The chief alternative to Kodama is Sophie-Mayuko Vetter, a Japanese-German pianist who is closely associated with Stockhausen-type modernism. Vetter plays a Beethoven-era Broadwood fortepiano and sounds fully committed to this material. She is accompanied by the Hamburg Symphony Orchestra, conducted a tad pedantically by Peter Ruzicka. She adds an intriguing world premiere of…

Beethoven Rondo for Piano and Orchestra in B-flat major B-flat major, WoO 6 

This is another piano concerto fragment, published posthumously in 1829 with the solo part completed by Carl Czerny. The orchestration was reconstructed in 2018 by Nicholas Cook and Hermann Dechant. What catches the ear is a hint of the opening phrase of the future Emperor Concerto. Could that be possible? With Beethoven, everything’s possible. Vetter plays with panache and conviction.

Concerto for Pianoforte and Orchestra in D major op. 61a

After the chaotic premiere of Beethoven’s violin concerto, which was poorly received, Muzio Clementi asked if he could make a version for piano. Beethoven consented and the alternative version appeared in 1807. Beethoven was sufficiently enthused by Clementi’s effort to write a new cadenza for the first movement, involving plenty of percussion as well as solo piano.

There have been a number of recordings, some of quirkish disposition. I rather like Peter Serkin in his hippie period playing the concerto with Seiji Ozawa and the New Philharmonia. The tempi are a bit sluggish and the orchestra is too far recessed for comfort, but Serkin gives the work a subversive twist, ambling his way into it as if he’s not sure whether he should be doing this square stuff at all, but growing to like it despite himself. Certainly, it is the least awkward of all the versions I have heard – and all of them leave me squirming to some extent since the towering existence of the violin concerto looms over anyone who attempts this ersatz piano swap.

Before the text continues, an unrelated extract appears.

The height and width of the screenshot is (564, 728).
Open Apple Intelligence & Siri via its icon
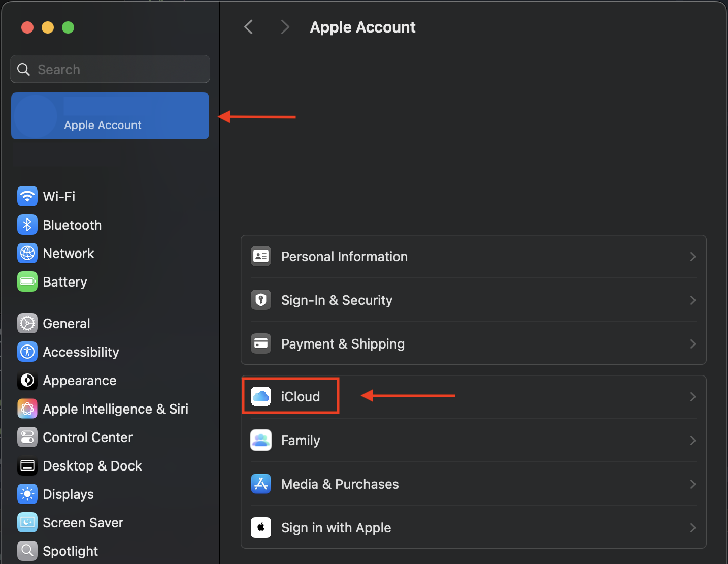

An especially intriguing offering on Idagio is a 1954 Vienna performance by Helen Schnabel, Arthur’s daughter-in-law, and on this evidence a capable if not overly characterful keyboard artist. The  orchestra is unnamed but the conductor is F Charles Adler, a pioneering Mahlerian, and his control of the proceedings makes this a worthwhile and immersive experience. There are moments of near-rapture in the adagio, which is more than we have a right to expect in a secondhand score. I’d like to hear more of Ms Schnabel.

Other contenders include the Finn Olli Mustonen, directing the Tapiola Sinfonietta with a heavyish hand, paying too much homage to the work’s reputation to make it credibly his own. The Frenchman Francois-René Duchable has a different problem with the Warsaw Sinfonia. His conductor is Yehudi Menuhin and no way is Yehudi going to let a pianist seize control of a summit of violin lore.

My first encounter with opus 61a was in Daniel Barenboim’s 1989 recording for DG with the London Philharmonic. I disliked it on first hearing and find even greater fault with it now. Barenboim conducts from the keyboard, reducing the solo part to little more than tinkling decoration and seriously undermining the balance of the work. Beethoven intended the violin to engage in mortal combat with the orchestra. Barenboim reduces the impact to that of a middling Mozart piano concerto, nothing grandiose about it.

Peter Serkin and Helen Schnabel are the ones to sample, secondary names of famous brands.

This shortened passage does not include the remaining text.